For the Arthur film buff, this might be a must watch just to say you did. But it will annoy in that it uses the names and dismisses the power of those names. Frankly, the television show Merlin is far more inventive in spite of its many liberties--for example, they confronted the tradition of the love triangle and found a way to explain it out of their storyverse. Holy Grail takes place before Guinevere enters the story--problem solved. This movie simply ignored many elephants in the room as if its audience wouldn't hear those elephants trumpeting and yet without the echo of those elephants, namely Arthur's legendary quest for unity and chivalric justice, much of the character of Arthur in this movie is unproven by speech or deed.

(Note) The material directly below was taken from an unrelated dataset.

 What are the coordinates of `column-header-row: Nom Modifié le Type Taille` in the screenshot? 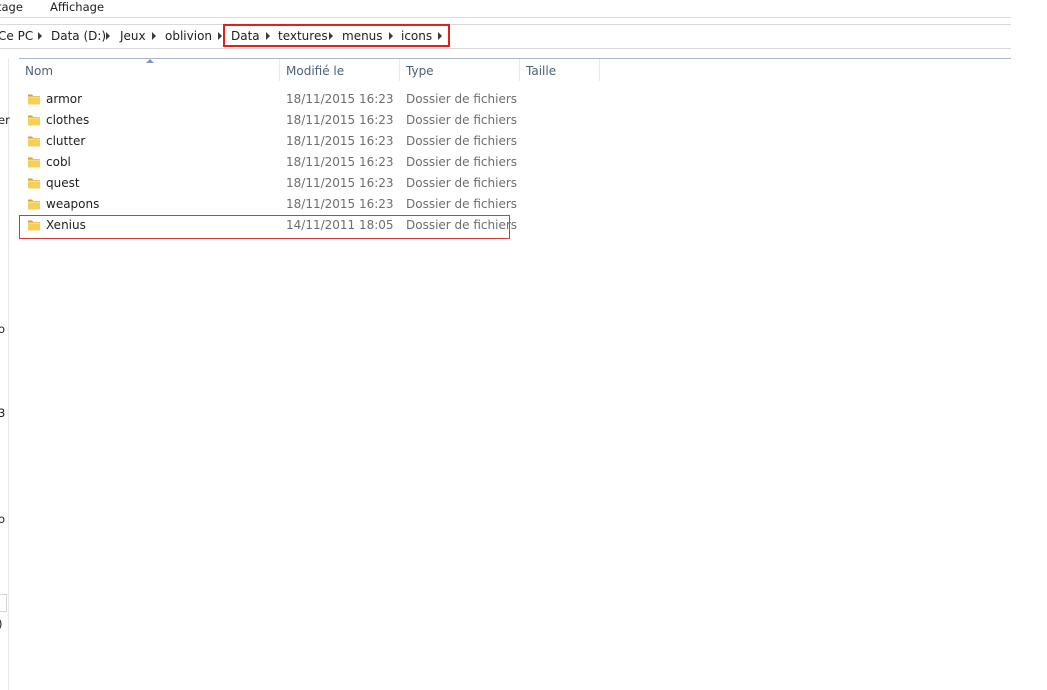 It's located at (515, 70).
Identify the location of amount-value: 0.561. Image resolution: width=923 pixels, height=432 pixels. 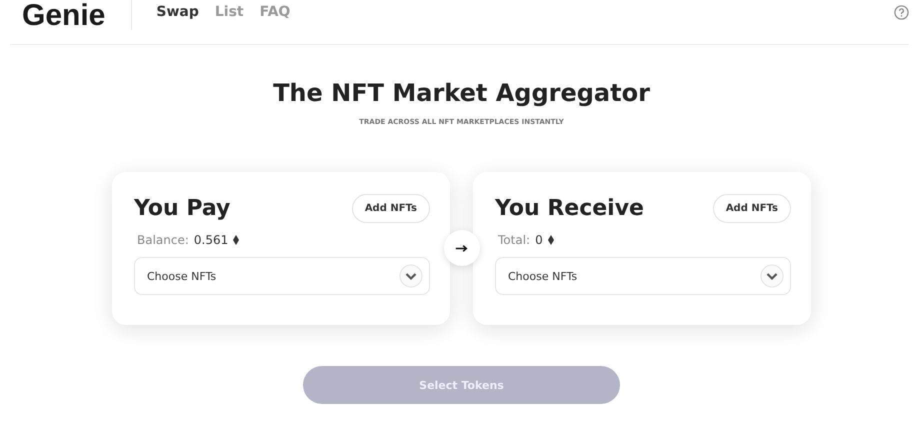
(211, 240).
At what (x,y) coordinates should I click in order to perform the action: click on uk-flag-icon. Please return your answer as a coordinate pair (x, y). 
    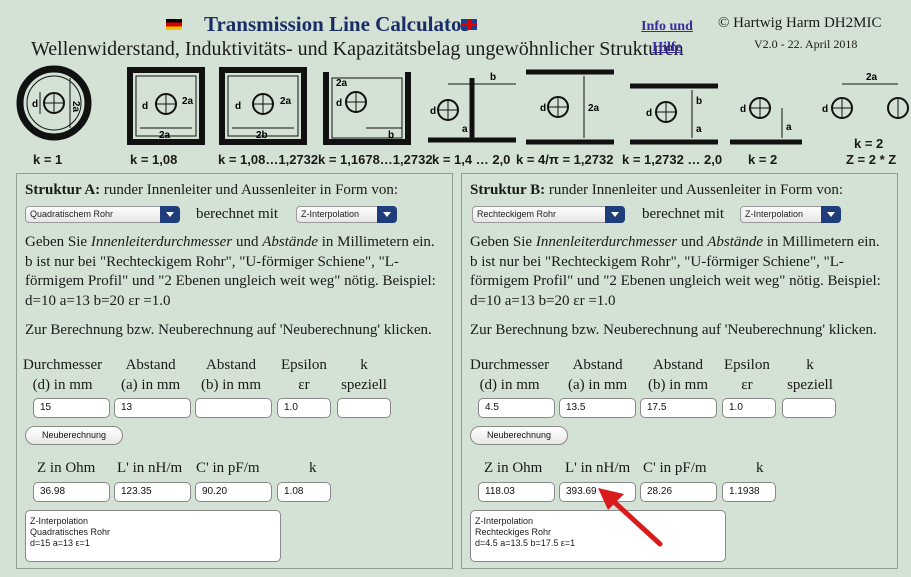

Highlight the next bit in your browser to read a spoiler that finishes up any pretense at covering up weak writing with the excuse of "historically accurate": In the supposed Battle of Badon, all of the knights die except, of course, Arthur. So all the seeds for all of the legends are killed in this supposed "true story" that inspired the legends. One liberty too many. The emotion deadsville is complete here as Arthur looks over the carnage and is singularly unmoved. P.S. Guinevere is wearing a leather bikini top. The men get armor.

For me, it very much irritates that one of the few legends that features not one but TWO strong women gutted the role of one of the women and the other is completely removed. Morgaine makes no appearance at all, but there was plenty of time to add a bad guy Saxon and his bad guy son. I guess I'll have to get out the DVD of The Mists of Avalon or re-read the aforementioned Firelord to rinse out my brain.

*I can't help myself.  The Pythonites nailed their scholarship decades earlier and it still stands up to scrutiny. 

One-Line Summary King Arthur (2004):  This "historically accurate" version of King Arthur is light on the legend and weak on history and will likely annoy fans of both.   

What's It Worth? King Arthur (2004): If you must, get it at the library or in your already paid for Netflix queue or cable feed, which is how I saw it, giving me ample opportunity to rewind and shake my head. Do Not Pay Extra.
Watch it Again? King Arthur (2004): Not even for Keira Knightly eye candy, which is so blatantly eye candy that it borders on offensive. Never.